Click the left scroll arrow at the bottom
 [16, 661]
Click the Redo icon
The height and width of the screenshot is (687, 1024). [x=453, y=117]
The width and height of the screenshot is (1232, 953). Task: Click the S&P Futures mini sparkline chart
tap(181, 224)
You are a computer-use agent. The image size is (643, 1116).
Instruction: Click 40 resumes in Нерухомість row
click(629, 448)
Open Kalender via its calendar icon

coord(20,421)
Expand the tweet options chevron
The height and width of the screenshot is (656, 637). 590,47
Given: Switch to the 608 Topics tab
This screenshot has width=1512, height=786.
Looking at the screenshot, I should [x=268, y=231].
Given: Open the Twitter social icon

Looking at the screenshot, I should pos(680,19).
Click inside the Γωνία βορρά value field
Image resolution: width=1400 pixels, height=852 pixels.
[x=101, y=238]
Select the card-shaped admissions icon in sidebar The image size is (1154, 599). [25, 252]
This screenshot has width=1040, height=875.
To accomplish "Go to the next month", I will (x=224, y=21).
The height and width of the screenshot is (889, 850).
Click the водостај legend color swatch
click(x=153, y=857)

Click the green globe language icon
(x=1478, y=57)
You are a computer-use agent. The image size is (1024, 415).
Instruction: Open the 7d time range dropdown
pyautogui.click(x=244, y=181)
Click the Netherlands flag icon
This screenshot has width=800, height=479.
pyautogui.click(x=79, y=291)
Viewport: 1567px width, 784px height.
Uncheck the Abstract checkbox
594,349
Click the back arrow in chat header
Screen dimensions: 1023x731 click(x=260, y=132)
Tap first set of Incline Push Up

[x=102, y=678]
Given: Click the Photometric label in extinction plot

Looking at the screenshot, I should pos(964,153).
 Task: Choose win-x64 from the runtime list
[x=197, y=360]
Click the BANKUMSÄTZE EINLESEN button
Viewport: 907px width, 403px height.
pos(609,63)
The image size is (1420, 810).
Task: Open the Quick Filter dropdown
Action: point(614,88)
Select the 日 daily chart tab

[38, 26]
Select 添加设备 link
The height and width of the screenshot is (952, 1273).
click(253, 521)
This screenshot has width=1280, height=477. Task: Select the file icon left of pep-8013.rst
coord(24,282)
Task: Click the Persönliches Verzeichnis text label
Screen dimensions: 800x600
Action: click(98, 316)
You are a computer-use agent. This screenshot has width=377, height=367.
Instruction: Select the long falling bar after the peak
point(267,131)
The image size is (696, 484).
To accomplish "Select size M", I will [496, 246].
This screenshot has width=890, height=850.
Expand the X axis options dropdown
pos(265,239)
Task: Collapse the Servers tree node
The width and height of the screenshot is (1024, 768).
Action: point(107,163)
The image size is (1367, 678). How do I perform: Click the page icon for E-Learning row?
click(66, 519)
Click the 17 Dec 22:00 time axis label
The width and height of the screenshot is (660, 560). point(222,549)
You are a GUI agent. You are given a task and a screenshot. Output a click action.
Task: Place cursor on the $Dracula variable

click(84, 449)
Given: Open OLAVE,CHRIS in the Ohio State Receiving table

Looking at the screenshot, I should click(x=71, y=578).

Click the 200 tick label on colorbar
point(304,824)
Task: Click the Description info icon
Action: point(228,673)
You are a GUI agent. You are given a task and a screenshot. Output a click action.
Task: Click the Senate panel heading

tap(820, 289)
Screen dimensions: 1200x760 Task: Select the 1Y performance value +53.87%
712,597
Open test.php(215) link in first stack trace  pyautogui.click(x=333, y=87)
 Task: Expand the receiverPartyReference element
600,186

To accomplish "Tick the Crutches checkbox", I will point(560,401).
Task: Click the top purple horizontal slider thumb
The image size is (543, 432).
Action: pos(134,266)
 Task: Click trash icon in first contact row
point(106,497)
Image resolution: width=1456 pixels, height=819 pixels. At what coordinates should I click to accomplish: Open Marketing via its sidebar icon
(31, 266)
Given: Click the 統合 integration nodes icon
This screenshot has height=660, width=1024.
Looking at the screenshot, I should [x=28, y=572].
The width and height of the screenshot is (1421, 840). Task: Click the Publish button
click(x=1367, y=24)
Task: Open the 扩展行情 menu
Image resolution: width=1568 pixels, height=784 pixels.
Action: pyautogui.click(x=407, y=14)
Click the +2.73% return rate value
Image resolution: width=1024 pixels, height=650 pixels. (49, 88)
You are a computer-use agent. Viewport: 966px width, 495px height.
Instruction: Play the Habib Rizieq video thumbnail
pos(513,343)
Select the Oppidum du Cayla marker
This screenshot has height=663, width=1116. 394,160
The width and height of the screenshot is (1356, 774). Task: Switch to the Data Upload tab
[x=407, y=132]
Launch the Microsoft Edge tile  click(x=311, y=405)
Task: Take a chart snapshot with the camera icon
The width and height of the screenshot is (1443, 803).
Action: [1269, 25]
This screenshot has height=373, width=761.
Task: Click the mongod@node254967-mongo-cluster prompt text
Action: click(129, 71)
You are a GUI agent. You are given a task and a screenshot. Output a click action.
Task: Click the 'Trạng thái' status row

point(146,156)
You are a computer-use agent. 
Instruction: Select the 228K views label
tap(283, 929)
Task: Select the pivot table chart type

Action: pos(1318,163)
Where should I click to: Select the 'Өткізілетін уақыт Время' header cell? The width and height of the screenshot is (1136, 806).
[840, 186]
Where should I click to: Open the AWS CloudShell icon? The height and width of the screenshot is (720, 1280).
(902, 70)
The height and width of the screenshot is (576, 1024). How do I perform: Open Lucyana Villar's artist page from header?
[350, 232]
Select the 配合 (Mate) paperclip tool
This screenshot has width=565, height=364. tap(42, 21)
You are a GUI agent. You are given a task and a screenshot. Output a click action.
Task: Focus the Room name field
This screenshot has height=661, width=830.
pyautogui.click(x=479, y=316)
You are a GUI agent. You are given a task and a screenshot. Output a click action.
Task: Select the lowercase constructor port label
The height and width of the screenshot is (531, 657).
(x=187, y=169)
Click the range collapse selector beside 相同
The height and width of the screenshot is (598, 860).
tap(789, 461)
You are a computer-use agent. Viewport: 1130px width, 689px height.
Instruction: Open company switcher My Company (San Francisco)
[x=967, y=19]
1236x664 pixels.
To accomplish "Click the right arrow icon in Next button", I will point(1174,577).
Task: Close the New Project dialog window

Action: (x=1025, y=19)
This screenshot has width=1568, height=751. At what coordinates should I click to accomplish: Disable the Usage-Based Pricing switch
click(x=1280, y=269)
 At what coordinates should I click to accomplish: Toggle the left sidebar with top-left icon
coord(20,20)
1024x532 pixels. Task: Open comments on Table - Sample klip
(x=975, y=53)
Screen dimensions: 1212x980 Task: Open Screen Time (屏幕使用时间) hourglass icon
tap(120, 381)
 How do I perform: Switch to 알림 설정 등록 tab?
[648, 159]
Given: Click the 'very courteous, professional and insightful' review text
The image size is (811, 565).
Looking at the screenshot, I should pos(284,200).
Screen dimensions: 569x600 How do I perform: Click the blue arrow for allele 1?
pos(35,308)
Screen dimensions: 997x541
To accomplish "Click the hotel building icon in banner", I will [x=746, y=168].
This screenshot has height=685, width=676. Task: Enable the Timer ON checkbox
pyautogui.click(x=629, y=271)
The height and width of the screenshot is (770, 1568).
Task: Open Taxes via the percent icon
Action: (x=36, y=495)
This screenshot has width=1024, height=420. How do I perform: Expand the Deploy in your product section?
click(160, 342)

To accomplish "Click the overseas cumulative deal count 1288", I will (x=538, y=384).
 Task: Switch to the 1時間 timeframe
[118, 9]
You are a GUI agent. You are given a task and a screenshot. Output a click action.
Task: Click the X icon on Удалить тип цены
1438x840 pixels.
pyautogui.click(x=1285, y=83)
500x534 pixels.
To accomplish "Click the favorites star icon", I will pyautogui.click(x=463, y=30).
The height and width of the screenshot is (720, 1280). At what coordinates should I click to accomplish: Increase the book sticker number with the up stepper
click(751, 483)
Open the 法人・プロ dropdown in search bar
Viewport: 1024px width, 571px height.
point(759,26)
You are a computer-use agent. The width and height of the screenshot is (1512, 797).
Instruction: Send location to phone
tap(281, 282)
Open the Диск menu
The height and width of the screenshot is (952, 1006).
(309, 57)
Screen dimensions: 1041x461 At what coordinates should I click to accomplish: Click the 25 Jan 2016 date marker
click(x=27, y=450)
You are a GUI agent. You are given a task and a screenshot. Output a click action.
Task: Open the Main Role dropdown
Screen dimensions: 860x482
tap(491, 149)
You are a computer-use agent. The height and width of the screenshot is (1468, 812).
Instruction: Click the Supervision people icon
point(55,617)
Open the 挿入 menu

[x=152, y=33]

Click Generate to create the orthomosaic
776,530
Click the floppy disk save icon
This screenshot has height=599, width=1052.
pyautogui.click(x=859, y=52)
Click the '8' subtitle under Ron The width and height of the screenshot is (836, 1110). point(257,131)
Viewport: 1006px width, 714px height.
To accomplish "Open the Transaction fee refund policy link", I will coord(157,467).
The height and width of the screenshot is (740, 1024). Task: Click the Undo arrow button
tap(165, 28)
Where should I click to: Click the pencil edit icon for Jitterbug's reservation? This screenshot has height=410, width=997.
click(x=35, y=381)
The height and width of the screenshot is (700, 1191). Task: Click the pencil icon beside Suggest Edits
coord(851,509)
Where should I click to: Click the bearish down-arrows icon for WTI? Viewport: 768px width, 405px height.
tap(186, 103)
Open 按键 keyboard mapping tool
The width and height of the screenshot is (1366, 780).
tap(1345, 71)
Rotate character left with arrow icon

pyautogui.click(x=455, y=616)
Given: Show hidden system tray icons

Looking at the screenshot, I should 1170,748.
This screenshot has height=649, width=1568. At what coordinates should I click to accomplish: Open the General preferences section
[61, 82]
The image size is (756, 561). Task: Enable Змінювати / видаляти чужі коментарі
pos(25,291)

■ Directions for this task
The number alone is wanted: how many lines of the records above include the string "link".

■ Response to the exercise
3